Feelings, however heartfelt, were a weak basis from which to assert any conviction, so Herrwn added, “And then there was the white stone fortress! What else could it have been than the stronghold of the Saxons who attacked us?”
“What indeed?” Ossiam raised his hands, palms together, and pressed the tips of his forefingers against his lips.
Feeling he’d scored his point, Herrwn went on, “So you see, it was Annwr I saw!”
“No! What I see is the purpose behind this false vision you have been sent!” Stroking his chin, Ossiam continued in a pensive tone, “The white stone fortress is undeniably the stronghold of the Saxon king whose name we revile and whose descendants we have cursed, but as for the rest, it is a deceit sent by demon forces to draw you into a trap or else”—and here his voice dropped so low he might only have been speaking to himself—“to turn our beloved Caelym’s journey to find his most precious little boys into a suicide mission.”
“But what if it is true?”
“It is not! It is an evil deception!” Ossiam’s voice returned to full strength as he reached out and gripped Herrwn’s shoulders. “You must swear to me that you will speak of it to no one!”
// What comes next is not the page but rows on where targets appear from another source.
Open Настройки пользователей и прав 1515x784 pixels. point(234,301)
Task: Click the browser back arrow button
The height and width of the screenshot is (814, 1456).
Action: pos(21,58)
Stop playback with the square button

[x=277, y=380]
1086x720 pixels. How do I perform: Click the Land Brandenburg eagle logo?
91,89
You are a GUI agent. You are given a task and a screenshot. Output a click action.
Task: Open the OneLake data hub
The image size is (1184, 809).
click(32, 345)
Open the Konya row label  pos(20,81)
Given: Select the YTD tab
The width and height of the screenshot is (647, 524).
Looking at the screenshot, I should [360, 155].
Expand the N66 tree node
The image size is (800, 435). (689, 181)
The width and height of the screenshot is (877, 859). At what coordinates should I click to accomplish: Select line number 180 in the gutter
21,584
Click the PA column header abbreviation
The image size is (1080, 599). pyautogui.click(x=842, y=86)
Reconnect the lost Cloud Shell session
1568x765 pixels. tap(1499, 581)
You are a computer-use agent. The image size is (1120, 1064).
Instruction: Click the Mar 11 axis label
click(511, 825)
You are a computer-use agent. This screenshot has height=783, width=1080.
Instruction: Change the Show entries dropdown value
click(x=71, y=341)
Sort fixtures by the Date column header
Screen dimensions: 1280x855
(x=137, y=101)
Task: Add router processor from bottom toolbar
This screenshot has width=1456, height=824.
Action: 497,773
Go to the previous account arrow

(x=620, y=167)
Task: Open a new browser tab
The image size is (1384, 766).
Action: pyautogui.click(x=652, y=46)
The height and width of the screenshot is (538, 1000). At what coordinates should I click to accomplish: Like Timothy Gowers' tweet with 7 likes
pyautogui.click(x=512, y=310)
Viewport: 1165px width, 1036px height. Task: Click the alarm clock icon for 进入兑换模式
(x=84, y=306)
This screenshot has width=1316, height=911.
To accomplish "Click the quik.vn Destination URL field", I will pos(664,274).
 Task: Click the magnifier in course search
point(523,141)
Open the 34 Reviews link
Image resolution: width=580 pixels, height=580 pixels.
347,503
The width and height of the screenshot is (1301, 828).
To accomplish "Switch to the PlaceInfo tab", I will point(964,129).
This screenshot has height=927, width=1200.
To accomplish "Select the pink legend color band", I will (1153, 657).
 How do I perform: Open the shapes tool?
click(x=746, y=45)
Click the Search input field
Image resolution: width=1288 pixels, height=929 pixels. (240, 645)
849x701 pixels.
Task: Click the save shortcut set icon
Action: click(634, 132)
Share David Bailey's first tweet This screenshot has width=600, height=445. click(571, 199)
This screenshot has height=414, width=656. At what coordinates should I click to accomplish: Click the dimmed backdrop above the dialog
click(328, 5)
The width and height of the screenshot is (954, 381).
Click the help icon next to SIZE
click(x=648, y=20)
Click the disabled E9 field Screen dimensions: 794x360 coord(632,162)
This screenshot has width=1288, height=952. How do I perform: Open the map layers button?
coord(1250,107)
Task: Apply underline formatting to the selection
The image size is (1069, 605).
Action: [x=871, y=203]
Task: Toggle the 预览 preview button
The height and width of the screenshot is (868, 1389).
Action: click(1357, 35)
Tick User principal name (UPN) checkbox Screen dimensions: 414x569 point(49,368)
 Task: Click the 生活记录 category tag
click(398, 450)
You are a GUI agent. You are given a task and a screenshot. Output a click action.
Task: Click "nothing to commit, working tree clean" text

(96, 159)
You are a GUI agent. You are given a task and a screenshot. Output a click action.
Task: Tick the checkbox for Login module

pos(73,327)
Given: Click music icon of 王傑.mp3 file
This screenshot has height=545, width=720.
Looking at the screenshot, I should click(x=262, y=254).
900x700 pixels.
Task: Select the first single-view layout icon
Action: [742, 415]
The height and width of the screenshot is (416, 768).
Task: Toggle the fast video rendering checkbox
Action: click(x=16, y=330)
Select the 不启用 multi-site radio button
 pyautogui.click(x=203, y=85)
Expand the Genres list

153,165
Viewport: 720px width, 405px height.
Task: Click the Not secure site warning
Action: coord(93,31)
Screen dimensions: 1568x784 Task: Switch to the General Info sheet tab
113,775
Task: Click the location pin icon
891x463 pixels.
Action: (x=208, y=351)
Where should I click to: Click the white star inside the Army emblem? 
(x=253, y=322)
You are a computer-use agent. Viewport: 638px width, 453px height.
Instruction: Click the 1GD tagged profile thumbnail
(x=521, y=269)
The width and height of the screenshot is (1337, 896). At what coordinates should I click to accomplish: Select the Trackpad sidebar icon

Herrwn hesitated. Somewhere in a distant part of his mind he could hear Olyrrwd saying, “Ossie’s just jealous because you had a better dream than he did!” But that was unkind and unjust, so when Ossiam softened his tone to ask, “You trust me, don’t you? You know I would give my life for hers if this dream were true?” Herrwn found himself nodding and heard himself agree to say nothing of this to anyone.
If he had known this was to be the last private conversation they would have with one another, Herrwn might have said something more to Ossiam—how deeply he cared for him and how much he regretted the distance that had grown between them—or at least he would have embraced his cousin before leaving him.